In this, our fourth summary, we are looking at newer drugs, new treatment goals and new guidelines that are driving change in chronic lymphocytic leukaemia (CLL).

We recently reported on updates in CLL research and management of this chronic (long-term) condition. New guidelines for the management of CLL are being developed by the British Society of Haematology and will bring new treatments into standard practice.

The targeted drug ibrutinib is now standard treatment for people with genetic mutations (changes) in the abnormal cells that make CLL difficult to treat. It is also an important option when CLL relapses (comes back), if it doesn’t respond to chemotherapy and for some people with health conditions that mean chemotherapy is not suitable for them. Idelalisib can be given for people who can’t have ibrutinib and venetoclax is becoming increasingly available if these options don’t work. Research is ongoing to see how these newer drugs can best be used and whether combinations of newer drugs could replace chemotherapy as a first treatment for CLL.

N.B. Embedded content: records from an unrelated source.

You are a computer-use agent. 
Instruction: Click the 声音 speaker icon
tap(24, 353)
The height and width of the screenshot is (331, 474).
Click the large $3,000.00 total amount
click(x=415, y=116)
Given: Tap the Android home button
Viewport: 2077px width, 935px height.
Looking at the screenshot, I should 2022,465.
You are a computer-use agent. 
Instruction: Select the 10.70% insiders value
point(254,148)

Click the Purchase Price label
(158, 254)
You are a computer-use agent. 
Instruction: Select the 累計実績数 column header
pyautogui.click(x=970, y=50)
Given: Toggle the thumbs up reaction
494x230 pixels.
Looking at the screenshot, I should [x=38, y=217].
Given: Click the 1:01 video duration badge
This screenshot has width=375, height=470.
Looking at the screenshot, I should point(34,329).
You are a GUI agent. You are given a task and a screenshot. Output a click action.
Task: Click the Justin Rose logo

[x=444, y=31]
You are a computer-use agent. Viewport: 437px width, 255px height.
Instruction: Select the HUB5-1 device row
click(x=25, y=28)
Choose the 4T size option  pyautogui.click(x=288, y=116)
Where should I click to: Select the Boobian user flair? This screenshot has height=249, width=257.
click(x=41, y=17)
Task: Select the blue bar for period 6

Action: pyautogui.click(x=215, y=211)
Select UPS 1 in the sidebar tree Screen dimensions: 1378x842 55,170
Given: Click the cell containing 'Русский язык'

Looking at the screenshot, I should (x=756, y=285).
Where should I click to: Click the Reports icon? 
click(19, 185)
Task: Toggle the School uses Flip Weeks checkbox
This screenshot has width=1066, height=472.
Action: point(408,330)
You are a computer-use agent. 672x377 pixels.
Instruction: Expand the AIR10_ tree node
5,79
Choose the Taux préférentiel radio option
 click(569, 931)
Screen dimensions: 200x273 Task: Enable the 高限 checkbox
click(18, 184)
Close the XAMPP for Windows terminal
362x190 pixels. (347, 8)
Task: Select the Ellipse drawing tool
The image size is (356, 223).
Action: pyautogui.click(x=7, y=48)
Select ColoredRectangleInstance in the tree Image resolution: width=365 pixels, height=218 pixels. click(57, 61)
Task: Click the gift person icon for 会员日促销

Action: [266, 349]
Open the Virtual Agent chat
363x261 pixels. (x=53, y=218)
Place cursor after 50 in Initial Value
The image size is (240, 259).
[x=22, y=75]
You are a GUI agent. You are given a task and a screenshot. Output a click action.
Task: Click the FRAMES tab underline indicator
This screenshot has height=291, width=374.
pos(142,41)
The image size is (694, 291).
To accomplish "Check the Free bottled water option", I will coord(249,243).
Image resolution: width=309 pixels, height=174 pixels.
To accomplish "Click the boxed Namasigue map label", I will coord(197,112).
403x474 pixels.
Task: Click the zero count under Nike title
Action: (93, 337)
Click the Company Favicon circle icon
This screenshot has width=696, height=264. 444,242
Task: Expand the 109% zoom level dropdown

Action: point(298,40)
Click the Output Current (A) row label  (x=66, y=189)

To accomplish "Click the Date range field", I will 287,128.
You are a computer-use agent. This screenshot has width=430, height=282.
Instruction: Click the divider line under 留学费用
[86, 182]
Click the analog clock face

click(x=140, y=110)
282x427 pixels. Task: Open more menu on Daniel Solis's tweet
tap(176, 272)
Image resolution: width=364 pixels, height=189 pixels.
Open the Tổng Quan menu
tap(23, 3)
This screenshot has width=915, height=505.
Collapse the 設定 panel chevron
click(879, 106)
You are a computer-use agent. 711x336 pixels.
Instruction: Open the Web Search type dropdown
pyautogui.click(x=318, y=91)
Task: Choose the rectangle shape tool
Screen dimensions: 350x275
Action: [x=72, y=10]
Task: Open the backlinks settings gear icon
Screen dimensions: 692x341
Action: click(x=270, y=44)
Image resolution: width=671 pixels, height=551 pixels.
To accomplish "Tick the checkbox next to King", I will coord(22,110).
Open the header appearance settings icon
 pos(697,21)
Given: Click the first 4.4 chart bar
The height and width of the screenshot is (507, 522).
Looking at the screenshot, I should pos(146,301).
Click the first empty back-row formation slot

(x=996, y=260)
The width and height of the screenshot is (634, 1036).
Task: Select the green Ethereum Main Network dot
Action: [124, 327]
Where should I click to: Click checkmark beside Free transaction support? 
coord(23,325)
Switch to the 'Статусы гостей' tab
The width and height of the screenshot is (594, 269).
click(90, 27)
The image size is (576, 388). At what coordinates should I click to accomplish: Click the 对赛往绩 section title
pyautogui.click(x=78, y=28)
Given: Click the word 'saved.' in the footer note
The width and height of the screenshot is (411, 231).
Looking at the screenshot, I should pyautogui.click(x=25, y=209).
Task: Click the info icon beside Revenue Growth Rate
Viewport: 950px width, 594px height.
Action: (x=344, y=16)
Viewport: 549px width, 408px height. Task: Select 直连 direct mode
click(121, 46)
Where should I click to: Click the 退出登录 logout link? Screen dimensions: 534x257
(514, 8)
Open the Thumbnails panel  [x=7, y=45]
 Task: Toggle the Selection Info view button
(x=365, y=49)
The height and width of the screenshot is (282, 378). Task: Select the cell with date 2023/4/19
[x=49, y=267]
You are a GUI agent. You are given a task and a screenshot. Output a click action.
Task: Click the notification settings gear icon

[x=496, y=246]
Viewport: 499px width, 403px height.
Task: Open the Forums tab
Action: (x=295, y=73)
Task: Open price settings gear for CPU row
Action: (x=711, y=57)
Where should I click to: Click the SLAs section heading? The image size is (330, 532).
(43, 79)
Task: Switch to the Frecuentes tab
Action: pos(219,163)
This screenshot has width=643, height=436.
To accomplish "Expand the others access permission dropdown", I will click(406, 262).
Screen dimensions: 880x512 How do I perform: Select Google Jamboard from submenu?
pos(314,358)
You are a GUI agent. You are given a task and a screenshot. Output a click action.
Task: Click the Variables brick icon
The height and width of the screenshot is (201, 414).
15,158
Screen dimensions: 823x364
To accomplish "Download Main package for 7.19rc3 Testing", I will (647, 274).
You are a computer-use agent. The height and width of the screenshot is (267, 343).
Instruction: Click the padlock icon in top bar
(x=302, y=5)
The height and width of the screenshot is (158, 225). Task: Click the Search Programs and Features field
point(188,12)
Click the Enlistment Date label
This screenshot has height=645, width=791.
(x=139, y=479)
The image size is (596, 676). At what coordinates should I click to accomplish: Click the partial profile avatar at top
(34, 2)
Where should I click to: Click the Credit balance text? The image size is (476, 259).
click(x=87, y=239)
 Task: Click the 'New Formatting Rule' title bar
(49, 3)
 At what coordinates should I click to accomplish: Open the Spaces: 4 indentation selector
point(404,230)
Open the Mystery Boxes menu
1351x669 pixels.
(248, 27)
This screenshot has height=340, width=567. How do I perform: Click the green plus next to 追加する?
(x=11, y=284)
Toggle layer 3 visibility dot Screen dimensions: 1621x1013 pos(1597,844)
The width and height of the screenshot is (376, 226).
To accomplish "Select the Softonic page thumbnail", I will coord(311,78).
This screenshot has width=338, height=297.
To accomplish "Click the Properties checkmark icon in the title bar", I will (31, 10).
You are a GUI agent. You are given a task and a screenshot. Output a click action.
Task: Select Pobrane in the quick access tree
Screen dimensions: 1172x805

Taking drugs every day long-term is expensive, can have side effects and can lead to people stopping treatment before they are in a good remission. Many clinical trials are testing whether people who have a complete response (no evidence of CLL) to newer drugs can stop treatment without CLL flaring up again.

The CLARITY trial showed that the combination of ibrutinib and venetoclax gives high response rates and can completely clear CLL in some people who have already received other treatments. Following on from this, the FLAIR trial is testing whether standard chemotherapy, ibrutinib alone, ibrutinib with rituximab, or ibrutinib with venetoclax gives the best outcomes for people with untreated CLL. FLAIR is still recruiting people in the UK.

As ibrutinib is becoming more widely used, research studies are giving important information about the ongoing effects of this long-term treatment. One concern is the risk of infections while on ibrutinib. A study of 566 people with low-grade lymphomas. where the majority had CLL, showed that the risk of infection was low, with only 4.7% (around 1 in 21 people) developing infections in 5 years.

Venetoclax is becoming increasingly important as a treatment for CLL. It is currently used if other newer drugs have failed to keep CLL under control. However, the phase 3 MURANO trial showed that more than twice as many people treated with venetoclax and rituximab (82.8%) were still in remission (CLL did not get worse) 2 years after treatment, compared with standard treatment of bendamustine and rituximab (37.4%). Perhaps venetoclax will be used for earlier relapses in the future.

With new approaches improving outcomes for people with CLL, the biggest treatment challenge is Richter’s Syndrome. Richter’s happens when CLL transforms (changes) from growing slowly to growing quickly. It is challenging to treat and new approaches are urgently needed.